Coefficient of determination
(R^2) The percentage of the variation of the dependent variable that is explained by the independent variable. It is a measure of goodness of fit of a regression model.
Error term
Represents the difference between the observed value of the independent variable and that expected from the true underlying population relation between the dependent and independent variable.
Estimated parameters
In a simple linear regression: the intercept and slope of the fitted line.
Heteroskedasticity
Non-constant variance across all observations.
Homoskedasticity
Constant variance across all observations.
Indicator variable
A variable that takes on only one of two values, 0 or 1, based on a condition. In simple linear regression, the slope is the difference in the dependent variable for the two conditions.
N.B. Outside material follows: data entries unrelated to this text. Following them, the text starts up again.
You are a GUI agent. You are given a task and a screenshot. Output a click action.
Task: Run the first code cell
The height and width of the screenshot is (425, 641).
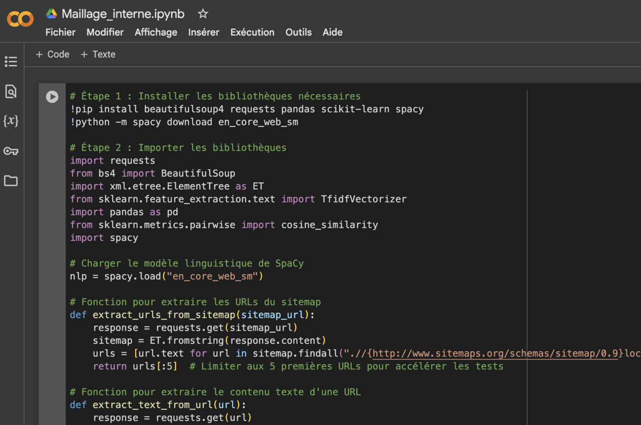[52, 97]
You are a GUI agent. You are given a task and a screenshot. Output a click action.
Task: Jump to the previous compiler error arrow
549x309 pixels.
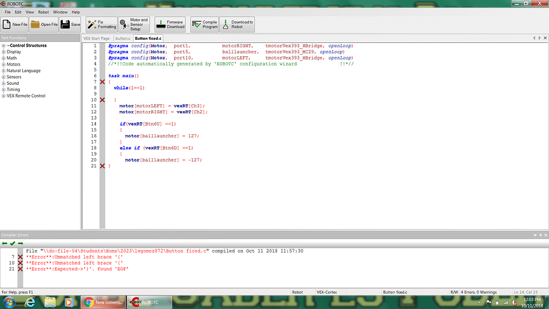4,243
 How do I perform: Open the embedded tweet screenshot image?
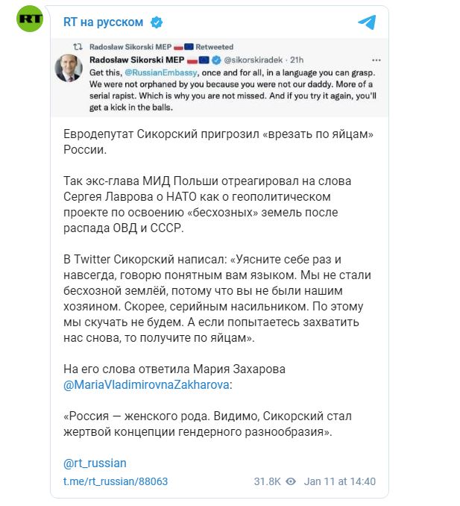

Also referred to as a dummy variable.
Lin-log model
A functional form for transforming regression model data in which the dependent variable is linear but the independent variable is logarithmic.
Log-lin model
A functional form for transforming regression model data in which the dependent variable is logarithmic but the independent variable is linear.
Log-log model
A functional form for transforming regression model data in which both the dependent and independent variables are in logarithmic form.
Mean square error (MSE)
Calculated as the sum of squares error (SSE) divided by the degrees of freedom, which are the number of observations minus the number of independent variables minus one. Since simple linear regression has just one independent variable, the degrees of freedom calculation is the number of observations minus 2.
Mean square regression (MSR)
Calculated as the sum of squares regression (SSR) divided by the number of independent variables in the regression model. In simple linear regression, there is only one independent variable, so MSR equals SSR.
Regression analysis
Allows us to test hypotheses about the relationship between two variables, by quantifying the strength of the relationship between the two variables, and to use one variable to make predictions about the other variable.
Regression coefficients
The collective term for the intercept and slope coefficients in the regression model.
Residual
The amount of deviation of an observed value of the dependent variable from its estimated value based on the fitted regression line.
Simple linear regression (SLR)
An approach for estimating the linear relationship between a dependent variable and a single independent variable by minimizing the sum of the squared deviations between the fitted line and the observed values.
Slope coefficient
The change in the estimated value of the dependent variable for a one-unit change in the value of the independent variable.
Standard error of the estimate
A measure of the distance between the observed values of the dependent variable and those predicted from the estimated regression. The smaller this value, the better the fit of the model. Also known as the standard error of the regression and the root mean square error.
Standard error of the forecast
Used to provide an interval estimate around the estimated regression line. It is necessary because the regression line does not describe the relationship between the dependent and independent variables perfectly.
Standard error of the slope coefficient
Calculated for simple linear regression by dividing the standard error of the estimate by the square root of the variation of the independent variable.
Sum of squares error (SSE)
A measure of the total deviation between observed and estimated values of the dependent variable. It is calculated by subtracting each estimated value Y^i from its corresponding observed value Yi, squaring each of these differences, and then summing all of these squared differences.
Sum of squares regression (SSR)
A measure of the explained variation in the dependent variable, calculated as the sum of the squared differences between the predicted value of the dependent variable, Y ̂_i, based on the estimated regression line, and the mean of the dependent variable, Y ̅.